Les émotions sont centrales dans la relation que l’on crée avec ses interlocuteurs. Un terrain sur lequel l’intelligence artificielle ne peut pas rivaliser avec nous.
L’un des aspects les plus troublants de ChatGPT est qu’il va venir se substituer à des métiers intellectuels.
Depuis les machines à tisser, les révolutions technologiques sont toujours venues perturber des métiers manuels ou à faible valeur ajoutée. Lorsque le péage automatique permet de sortir de leur guérite des centaines de salariés pour s’orienter vers un métier moins répétitif, il faut certes gérer leur reconversion. Mais le sentiment général est que l’on va dans le sens du progrès.

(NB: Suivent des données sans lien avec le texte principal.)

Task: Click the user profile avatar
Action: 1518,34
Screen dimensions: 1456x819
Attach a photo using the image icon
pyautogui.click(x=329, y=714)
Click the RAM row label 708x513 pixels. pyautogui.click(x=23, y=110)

Lorsqu’on nous dit que l’intelligence artificielle (IA) va remplacer les journalistes, les avocats ou les médecins avec une plus grande fiabilité, se pose une question plus inquiétante : quelles activités professionnelles stimulantes et à forte valeur ajoutée vont demeurer ? D’autant que le buzz omniprésent sur le remplacement du travail humain par les outils utilisant l’IA, contribue encore à la crise du rapport au travail. A quoi bon s’investir si nous sommes, à terme, tous remplacés par des machines ?
Nos émotions comme avantage durable
Avec la somme des informations concernant un patient, l’IA peut faire un diagnostic médical. En revanche pour l’annoncer au patient, pour l’accompagner, pour qu’il puisse exprimer ses inquiétudes en se sentant entendu et soutenu, la valeur ajoutée de l’humain est, pour l’instant, très supérieure.

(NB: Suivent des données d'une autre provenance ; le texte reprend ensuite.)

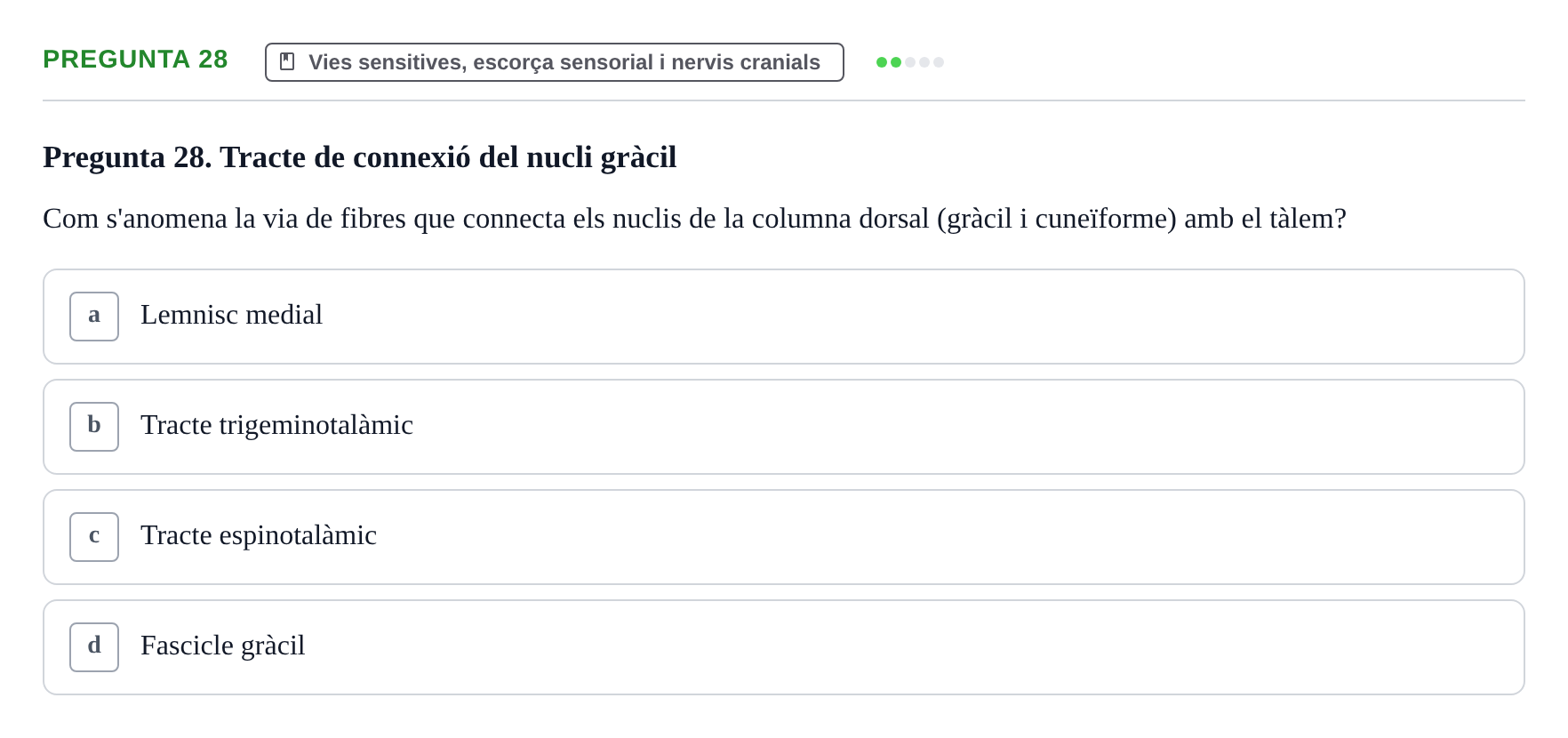Screen dimensions: 1568x738
Task: Click the PREGUNTA 28 header label
Action: coord(135,59)
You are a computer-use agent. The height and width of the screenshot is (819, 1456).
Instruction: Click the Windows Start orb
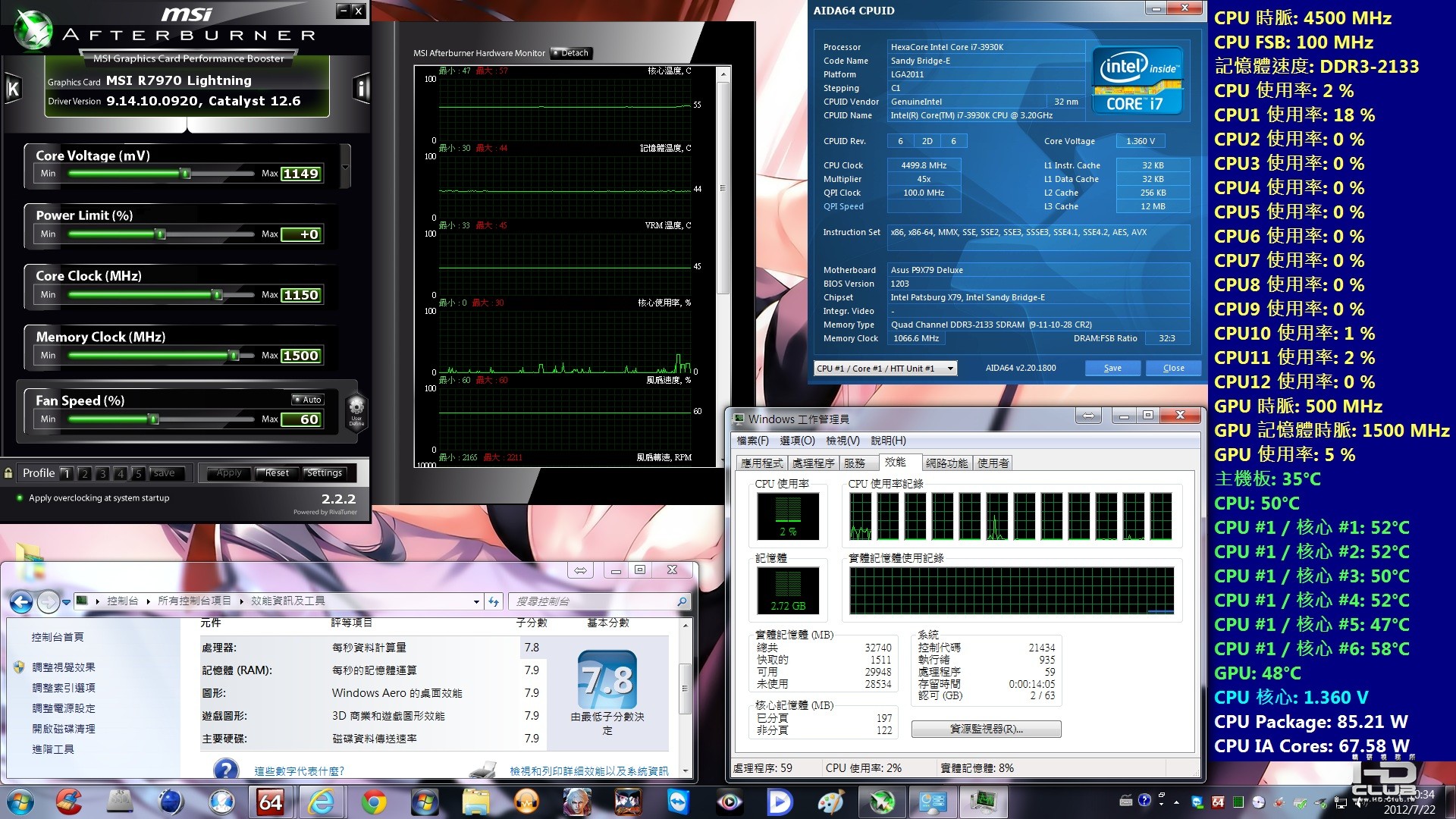(x=20, y=802)
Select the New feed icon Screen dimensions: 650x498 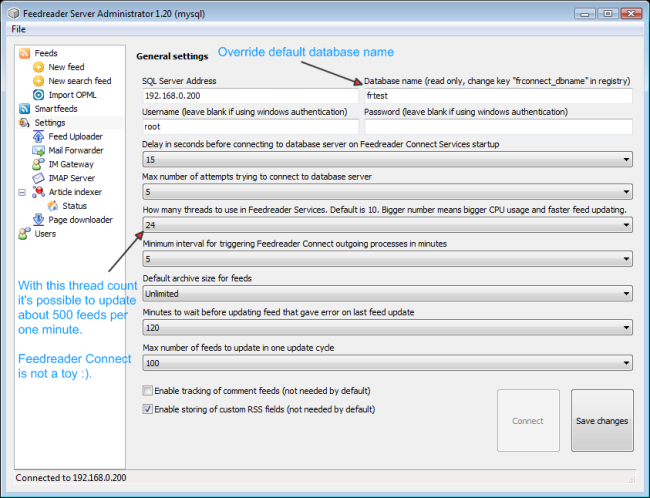39,67
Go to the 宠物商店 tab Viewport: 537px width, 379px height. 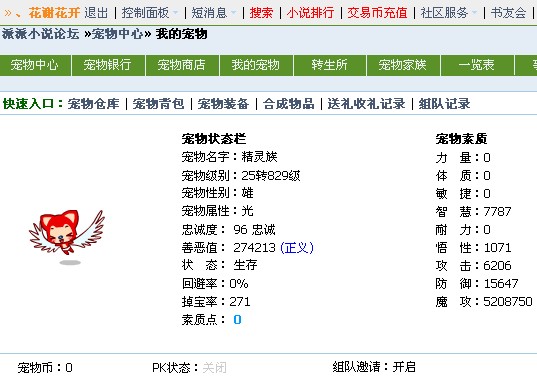(182, 65)
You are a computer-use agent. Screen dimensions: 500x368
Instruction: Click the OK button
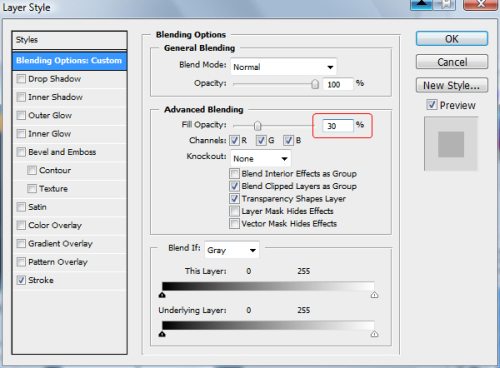click(452, 39)
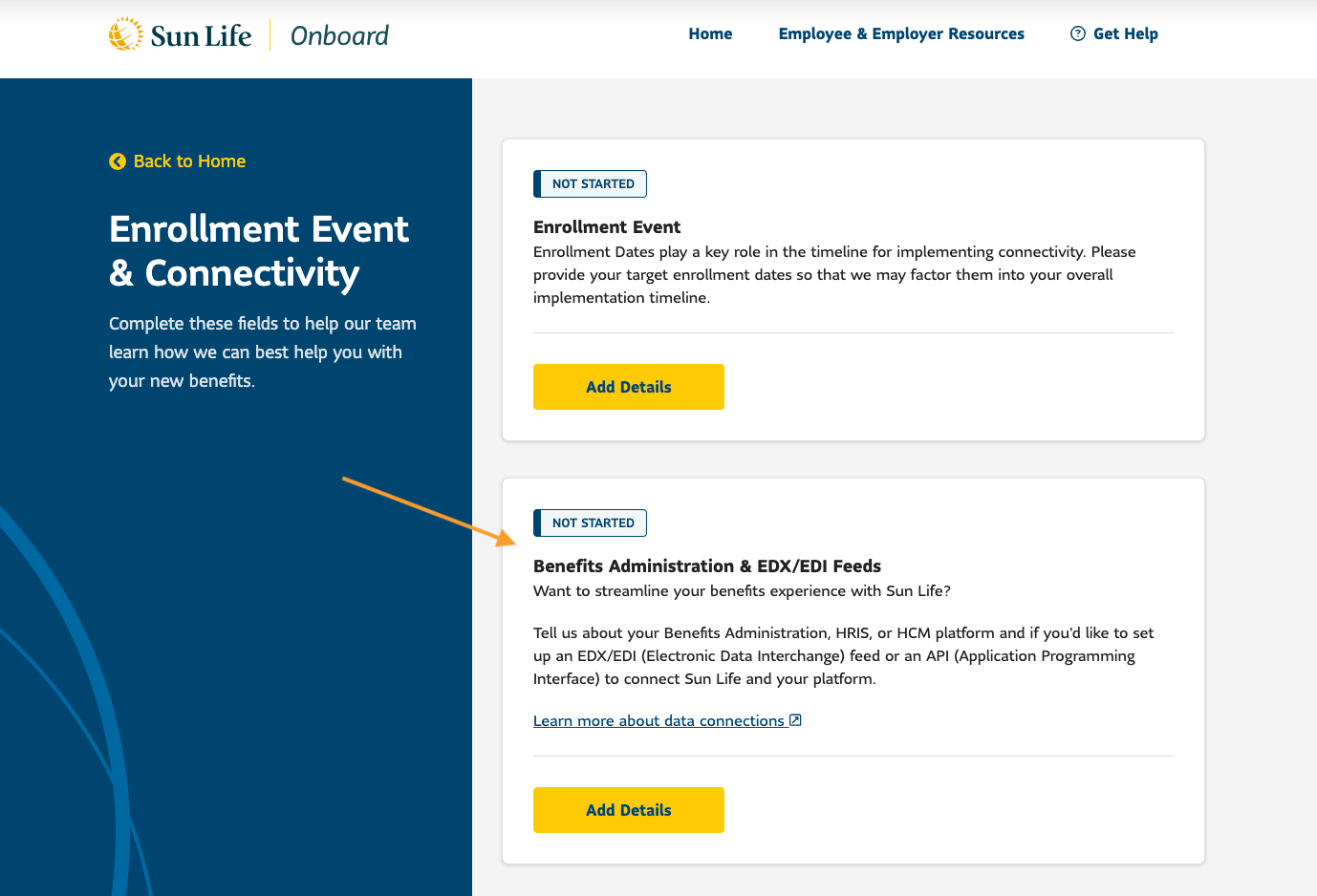Select the NOT STARTED badge on Enrollment Event

tap(590, 183)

Il en est évidemment de même dans le domaine du management. L’IA peut être très utile dans le suivi individuel des collaborateurs de façon à s’ajuster au mieux à leurs spécificités. Mais elle ne remplacera jamais la qualité relationnelle qui les mettra en confiance, les encouragera à oser et leur permettra de s’épanouir dans ce qu’ils font au quotidien.
Rappelons que les avantages durables que nous avons sur l’IA sont nos émotions. Si l’IA peut les mimer et les détecter, en revanche elle ne peut pas les ressentir car pour cela il faut disposer d’un corps.
Ces émotions sont centrales dans la relation que l’on crée avec ses interlocuteurs. Car elles en constituent l’armature. Pour connaître la qualité relationnelle que l’on a avec quelqu’un de son entourage, il suffit d’interroger ses émotions.
La bonne nouvelle de l’IA est qu’elle va valoriser toutes les professions qui nécessitent de ne pas se limiter à une pure expertise. La compétence professionnelle sera de l’utiliser pour nourrir et amplifier son savoir, d’en faire des synthèses et de prendre position. Mais c’est dans l’usage du savoir de l’IA, à travers ses relations avec des tiers, que l’humain apportera une vraie différenciation.